The 12th Century Translation Movement and Mathematics

An illustration from the medieval translation of Euclid's "Elements" c. 1310 © British Library Digital Collection. Wikimedia Commons

The twelfth century is branded by some historians as a “renaissance” – that is, it was a period of intellectual growth and inquiry, harkening back to classical knowledge. Cathedral schools thrived and universities were established. A thirst for knowledge gripped European scholars, but they were not content with the limited resources the West had to offer, particularly in the field of mathematics. This spurred a great search for knowledge, known as the Latin translation movement. The greatest centre of translation was the Toledo School of Translators in Spain. The most eminent translators of the twelfth century include Adelard of Bath, Gerard of Cremona and Plato of Tivoli.

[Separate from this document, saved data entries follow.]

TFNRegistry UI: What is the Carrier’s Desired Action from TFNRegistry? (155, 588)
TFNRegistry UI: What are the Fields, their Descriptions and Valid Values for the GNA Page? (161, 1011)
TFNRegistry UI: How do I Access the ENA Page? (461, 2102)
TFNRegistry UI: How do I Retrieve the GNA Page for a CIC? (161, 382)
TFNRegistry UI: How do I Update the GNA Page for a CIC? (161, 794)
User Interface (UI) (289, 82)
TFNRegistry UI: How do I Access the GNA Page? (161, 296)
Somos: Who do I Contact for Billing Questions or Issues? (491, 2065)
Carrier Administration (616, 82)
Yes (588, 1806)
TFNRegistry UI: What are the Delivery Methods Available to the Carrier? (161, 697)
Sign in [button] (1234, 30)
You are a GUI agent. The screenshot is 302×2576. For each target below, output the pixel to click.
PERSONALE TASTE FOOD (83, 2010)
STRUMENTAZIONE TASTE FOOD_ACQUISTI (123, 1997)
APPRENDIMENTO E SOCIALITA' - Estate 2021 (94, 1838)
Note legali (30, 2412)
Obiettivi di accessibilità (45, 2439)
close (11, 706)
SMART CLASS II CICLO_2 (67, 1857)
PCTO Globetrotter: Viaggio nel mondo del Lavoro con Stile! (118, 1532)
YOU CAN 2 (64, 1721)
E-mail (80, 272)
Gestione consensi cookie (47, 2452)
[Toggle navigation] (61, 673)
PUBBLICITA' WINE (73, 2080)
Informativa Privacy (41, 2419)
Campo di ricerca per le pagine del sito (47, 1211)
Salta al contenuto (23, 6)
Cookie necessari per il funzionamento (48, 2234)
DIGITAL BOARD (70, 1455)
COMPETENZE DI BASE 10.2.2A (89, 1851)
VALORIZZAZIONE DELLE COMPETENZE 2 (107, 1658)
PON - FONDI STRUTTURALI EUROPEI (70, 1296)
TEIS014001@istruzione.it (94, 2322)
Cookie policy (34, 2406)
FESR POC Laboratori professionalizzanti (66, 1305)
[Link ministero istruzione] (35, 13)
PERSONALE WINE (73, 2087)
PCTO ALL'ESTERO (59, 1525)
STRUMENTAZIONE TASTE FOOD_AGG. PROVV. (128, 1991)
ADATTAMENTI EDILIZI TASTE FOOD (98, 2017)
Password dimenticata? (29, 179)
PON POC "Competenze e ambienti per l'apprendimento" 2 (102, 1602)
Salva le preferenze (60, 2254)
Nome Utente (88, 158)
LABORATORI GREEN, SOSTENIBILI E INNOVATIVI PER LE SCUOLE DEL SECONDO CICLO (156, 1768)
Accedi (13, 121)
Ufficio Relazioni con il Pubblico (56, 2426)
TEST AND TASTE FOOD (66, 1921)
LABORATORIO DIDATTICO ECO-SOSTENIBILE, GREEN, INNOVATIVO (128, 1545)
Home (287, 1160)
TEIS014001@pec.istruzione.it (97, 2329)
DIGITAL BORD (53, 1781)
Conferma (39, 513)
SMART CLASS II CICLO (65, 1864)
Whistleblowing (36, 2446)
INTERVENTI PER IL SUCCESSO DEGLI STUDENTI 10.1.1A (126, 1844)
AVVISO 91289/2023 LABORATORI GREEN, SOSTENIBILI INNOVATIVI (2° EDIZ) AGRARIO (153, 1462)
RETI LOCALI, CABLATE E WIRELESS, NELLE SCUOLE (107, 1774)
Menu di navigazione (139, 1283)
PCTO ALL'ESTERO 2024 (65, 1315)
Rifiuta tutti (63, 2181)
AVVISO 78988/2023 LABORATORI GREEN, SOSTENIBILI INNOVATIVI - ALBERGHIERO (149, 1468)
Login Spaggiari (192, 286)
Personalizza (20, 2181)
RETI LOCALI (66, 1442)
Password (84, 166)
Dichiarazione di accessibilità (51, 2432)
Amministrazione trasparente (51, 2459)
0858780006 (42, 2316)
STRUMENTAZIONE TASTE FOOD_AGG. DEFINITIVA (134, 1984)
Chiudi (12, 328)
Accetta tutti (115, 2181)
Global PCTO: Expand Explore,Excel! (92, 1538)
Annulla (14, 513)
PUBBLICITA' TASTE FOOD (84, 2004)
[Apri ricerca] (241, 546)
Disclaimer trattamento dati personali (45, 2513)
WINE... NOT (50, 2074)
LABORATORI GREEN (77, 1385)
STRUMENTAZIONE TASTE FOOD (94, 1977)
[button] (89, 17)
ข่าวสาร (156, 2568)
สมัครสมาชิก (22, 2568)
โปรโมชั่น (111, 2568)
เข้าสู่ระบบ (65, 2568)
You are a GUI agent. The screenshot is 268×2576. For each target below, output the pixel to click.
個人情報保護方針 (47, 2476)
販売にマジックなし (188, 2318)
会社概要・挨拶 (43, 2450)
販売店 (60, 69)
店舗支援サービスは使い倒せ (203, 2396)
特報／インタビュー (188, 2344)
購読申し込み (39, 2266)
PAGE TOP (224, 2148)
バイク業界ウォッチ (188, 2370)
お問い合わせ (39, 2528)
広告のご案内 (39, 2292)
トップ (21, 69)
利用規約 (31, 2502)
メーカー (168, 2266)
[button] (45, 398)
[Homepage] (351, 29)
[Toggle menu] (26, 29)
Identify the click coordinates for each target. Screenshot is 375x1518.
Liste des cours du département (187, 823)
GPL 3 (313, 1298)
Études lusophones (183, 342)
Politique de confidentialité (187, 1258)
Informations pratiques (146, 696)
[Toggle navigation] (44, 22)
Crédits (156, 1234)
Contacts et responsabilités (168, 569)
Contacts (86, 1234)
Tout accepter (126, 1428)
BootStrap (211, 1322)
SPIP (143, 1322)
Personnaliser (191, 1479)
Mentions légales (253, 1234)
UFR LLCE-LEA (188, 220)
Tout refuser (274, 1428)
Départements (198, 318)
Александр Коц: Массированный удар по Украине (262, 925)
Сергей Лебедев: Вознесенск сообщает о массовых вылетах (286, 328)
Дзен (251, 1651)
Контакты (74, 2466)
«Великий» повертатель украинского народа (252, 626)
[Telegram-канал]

Although cathedral schools thrived and universities were being established[1], mathematical knowledge in the twelfth century had stagnated. In Europe, the extent of advanced mathematics available in Latin was Boethius’ short treatise on arithmetic, which was found to be impractical, and his missing book on geometry.[2] A lack of knowledge of Greek prevented the Western world from utilising other classical learning. The Arabs, however, were able to use it as they had conquered a large number of Greek-speaking lands.[3] Interestingly, mathematics became important to Muslims because as their empire spread it became increasingly difficult to determine the direction of the holy city of Mecca, which they are required to pray to five times a day. As a result, scholars began to study the position of the stars and this would inspire developments in astronomy and trigonometry.[4] The Arabs would establish a notable place of learning known as the ‘House of Wisdom’ in Baghdad where Greek science and philosophy were translated into Arabic. This Greek-Arabic translation movement was the forerunner to the Latin movement and “secured the scientific heritage of Greek science in fields like mathematics, astronomy, astrology, alchemy, physics, medicine, logic, and finally also philosophy, and it decisively contributed to establishing an autonomous scientific culture in the Arabic world, which continued and developed the Greek tradition.” [5] Among the first works involving sophisticated mathematics that were translated were the Almagest and Euclid’s Elements. These works translated in the Greek-Arabic translation movement would filter across the Islamic Empire, and when they reached Spain, would come into contact with Western Christians.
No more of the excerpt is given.